In het Friesch Dagblad van vorige week stond dat de Protestantse Kerk in Nederland (PKN) plannen heeft om een ‘nationale’ synode van alle protestantse kerken in ons land te organiseren. Men wil een krachtig getuigenis geven van de betekenis van het evangelie van Jezus Christus en van de roeping van de kerk in de samenleving.
Volgens PKN-synodesecretaris Arjan Plaisier is er een verklaring in de maak, waarbij de kerk de klassieke geloofsbelijdenis (bedoeld is waarschijnlijk de apostolische geloofsbelijdenis van de vroege kerk) als uitgangspunt neemt en waarop alle uitgenodigde kerken gevraagd zullen worden te reageren.

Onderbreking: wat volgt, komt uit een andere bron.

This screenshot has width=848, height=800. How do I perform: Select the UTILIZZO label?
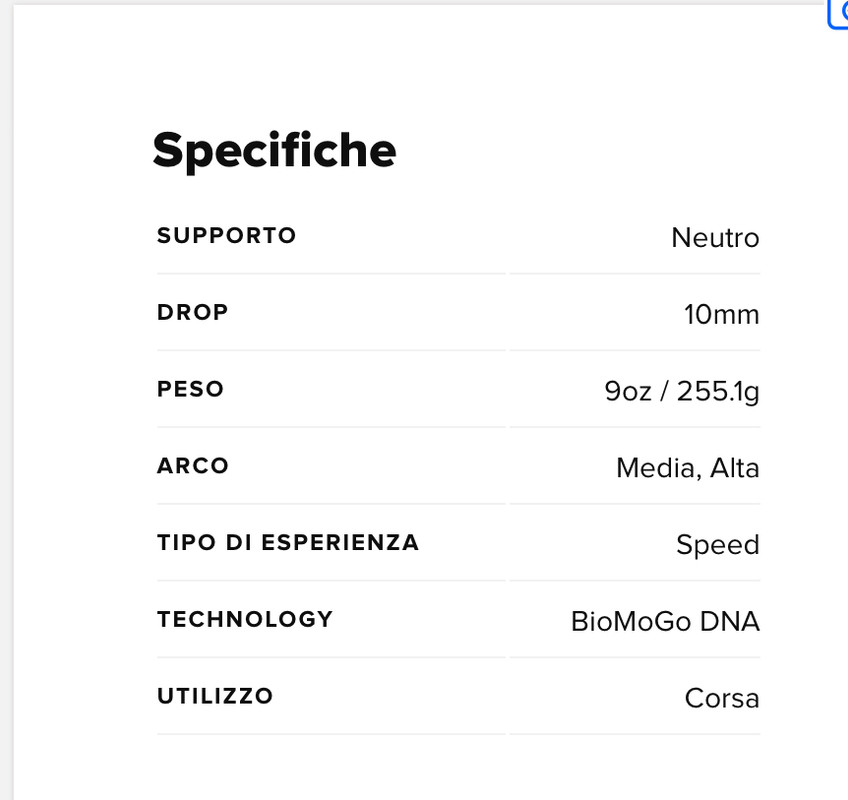pos(215,696)
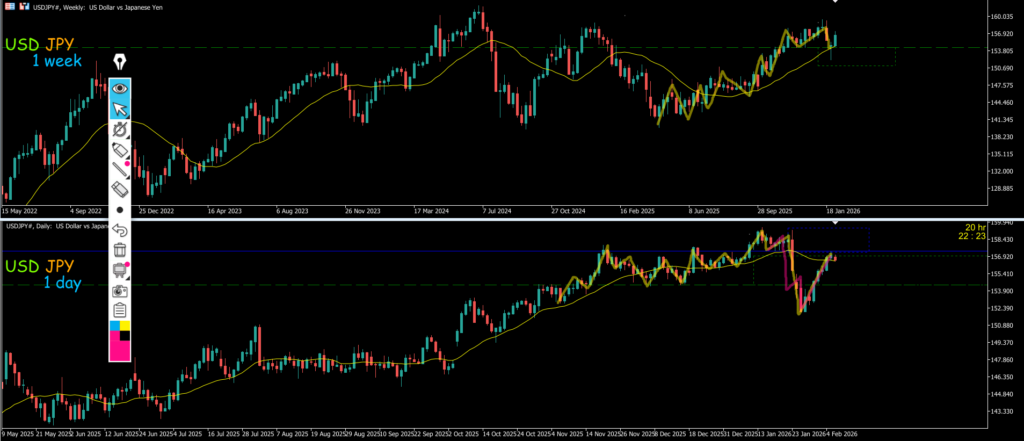1024x441 pixels.
Task: Open the clipboard notes icon
Action: 120,309
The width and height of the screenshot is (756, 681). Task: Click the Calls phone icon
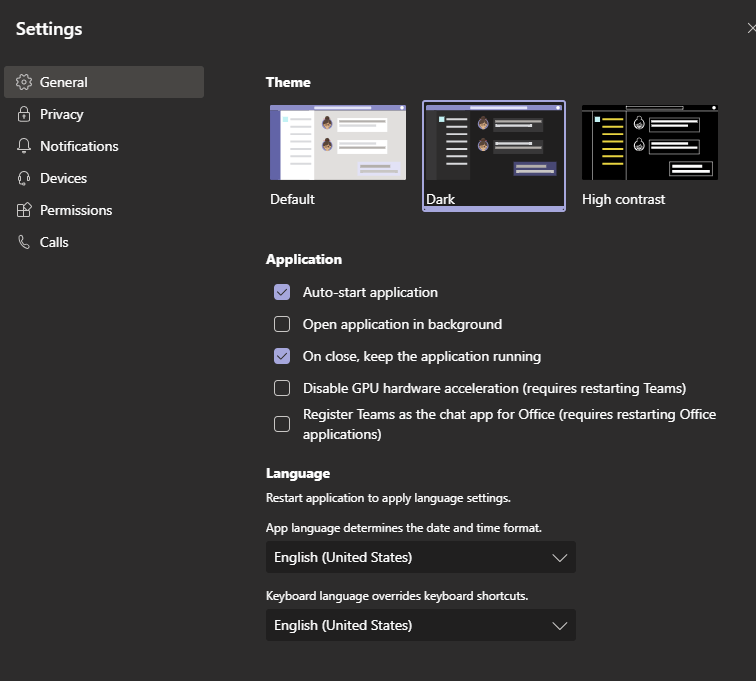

De nationale synode moet een soort forum worden, naar het model van het onlangs opgerichte Global Christian Forum, dat functioneert als een wereldwijd netwerk van protestanten, orthodoxen, rooms-katholieken, evangelicalen en pinksterkerken – met dit verschil dat in het Nederlandse geval de Rooms-Katholieke Kerk niet wordt uitgenodigd. Volgens Plaisier is het daarvoor nog te vroeg.

Getuigen

Ik wil daar een paar kanttekeningen bij maken. Op zich lijkt het me een goed idee vertegenwoordigers van alle protestantse kerken in ons land bijeen te roepen om een eenparig christelijk getuigenis te laten horen in onze geseculariseerde samenleving. Dat de PKN daartoe het initiatief neemt lijkt me voor de hand te liggen: bij de formatie van deze kerk in 2004 is er grote nadruk op gelegd dat het woord ‘protestants’ niet verwijst naar ‘protesteren’, maar afstamt van het Latijnse werkwoord protestari: ‘openlijk getuigenis afleggen van’ of ‘uitkomen voor’.
Het zou oecumenisch en maatschappelijk van groot belang zijn als het protestantisme, dat eeuwenlang gekenmerkt is geweest door verdeeldheid en onderlinge strijd, in de 21e eeuw zou komen tot een saamhorig en eenstemmig belijden van de naam van Christus.
Ook valt te overwegen een dergelijke bijeenkomst een ‘synode’ te noemen. Want dat is een prachtig woord, het betekent zoiets als samen op weg zijn en in die zin is het ook een zeer toepasselijk woord. In een dergelijke synode zouden immers afgevaardigden uit verschillende kerken samenkomen om met elkaar te zoeken naar de weg van Christus in deze tijd.
Bovendien is de protestantse wereld vertrouwd met het verschijnsel ‘synode’: vanaf hun ontstaan in de zestiende eeuw hebben zowel gereformeerden als lutheranen (weliswaar afzonderlijk) de koppen bij elkaar gestoken voor onderling overleg, organisatorische afspraken en gezamenlijk getuigenis. Kerkelijke synodes hebben dan ook per definitie de functie dienstbaar te zijn aan de eenheid.
Maar die eenheid gaat verder dan de eenheid in eigen kerk en eigen land. Het behoort tot de klassieke regels van een synode dat zusterkerken ervoor worden uitgenodigd. Zo waren op de beroemde (voor sommigen: beruchte) synode van Dordrecht (1618 tot 1619) vertegenwoordigers van de Kerk van Engeland aanwezig en geloofsgenoten vanuit Duitsland – mét stemrecht.

Familie
Dat brengt me op een volgend punt: de oecumene. Zeker in het Calvijnjaar, ‘homo oecumenicus’ bij uitstek, ligt het voor de hand voor een dergelijke synode ook de andere kerken van de gereformeerde traditie uit te nodigen, niet alleen vrijgemaakten, Nederlands gereformeerden, christelijk gereformeerden en hersteld hervormden (en alle andere reformatorische kerken en groeperingen). Die horen bij de familie.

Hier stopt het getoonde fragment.